Yes. I was on the panel of the American Pain Society’s development of an evidence-based, clinical practice guideline for fibromyalgia. Approximately 3 years ago, we reviewed all the available studies on the condition and concluded that the optimal treatment for people with fibromyalgia includes information, reassurance, an exercise program, cognitive-behavioral therapy, and most likely antidepressants or an anticonvulsant. The combination of these is probably the best treatment for fibromyalgia patients. My own  research has delved into rehabilitation approaches, and it appears that this combination is the best available option. Any of the treatments used as monotherapy would not be as nearly as effective as a combination.

Upon consultation, is there any way to know if someone will respond to treatment?

That area is getting a lot of attention right now in terms of pain in general as well as fibromyalgia specifically. Through the use of responder analysis we are trying to identify those patients who are most likely to respond to a certain combination of these treatments. People may respond differently depending on the kinds of symptoms they present, psychosocial issues, and social support.

Unlike other chronic pain conditions, numerous fibromyalgia patients report not receiving adequate support from friends and family, as they might be skeptical of the diagnosis. Another fairly substantial subgroup of these people tend to be individuals living on their own or in isolation; they do not receive much support in general. Approximately 8 females to 1 male seek treatment. Prior to the FDA’S approval of two drugs approximately 1.5 years ago, there was great skepticism about this condition and whether it was a psychiatric problem, symptom magnification, or an attempt to obtain attention. Hopefully, the approval of the two drugs and others in the pipeline will change this viewpoint. PP

References

1.    Wolfe F, Smythe HA, Yunus MB, et al.
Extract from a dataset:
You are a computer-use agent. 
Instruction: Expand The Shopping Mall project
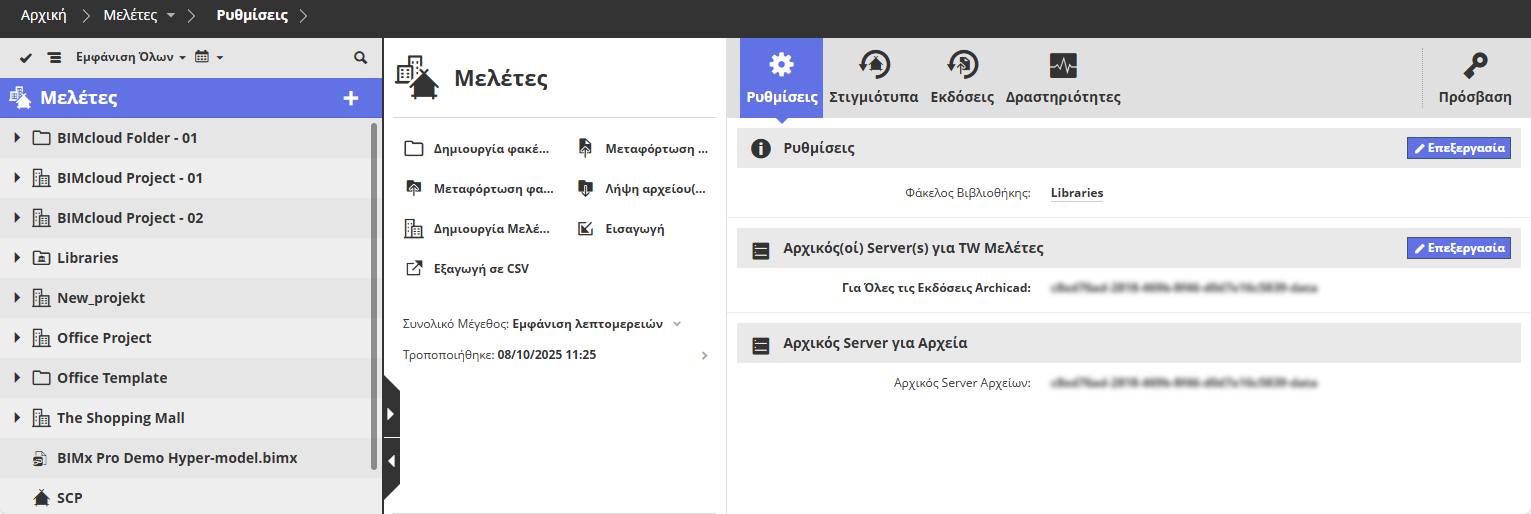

The American College of Rheumatology 1990 Criteria for the Classification of Fibromyalgia. Report of the Multicenter Criteria Committee. Arthritis Rheum. 1990;33(2):160-172.
2.    Adler GK, Geenen R. Hypothalamic-pituitary-adrenal and autonomic nervous system functioning in fibromyalgia. Rheum Dis Clin North Am. 2005;31(1):187-202.
3.    Pillemer S, Bradley LA, Crofford LJ, Moldofsky H, Chrousos GP. The neuroscience and endocrinology of fibromyalgia. Arthritis Rheum. 1997;40(11):1928-1939.
4.    Turk DC. Fibromyalgia: a patient-oriented perspective. In: Dworkin RH, Breitbart WS, eds. Psychosocial and Psychiatric Aspects of Pain: a Handbook for Health Care Providers. Seattle, WA: IASP Press, 2004;308-339.
5.    Felson DT, Goldenberg DL. The natural hisory of fibromyalgia. Arthritis Rheum. 1986;29(12):1522-1526.
6.    White KP, Nielson WR, Harth M, Ostbye T, Speechley M. Does the label “fibromyalgia” alter health status, functioning, and health service utilization? A prospective, within-group comparison in a community cohort of adults with chronic widespread pain. Arthritis Rheum. 2002;47(3):240-265.
7.    Wolfe F, Anderson J, Harkness D, et al. Health status and disease severity in fibromyalgia. Results of a six-center longitudinal study. Arthritis Rheum. 1997;40(9):1571-1579.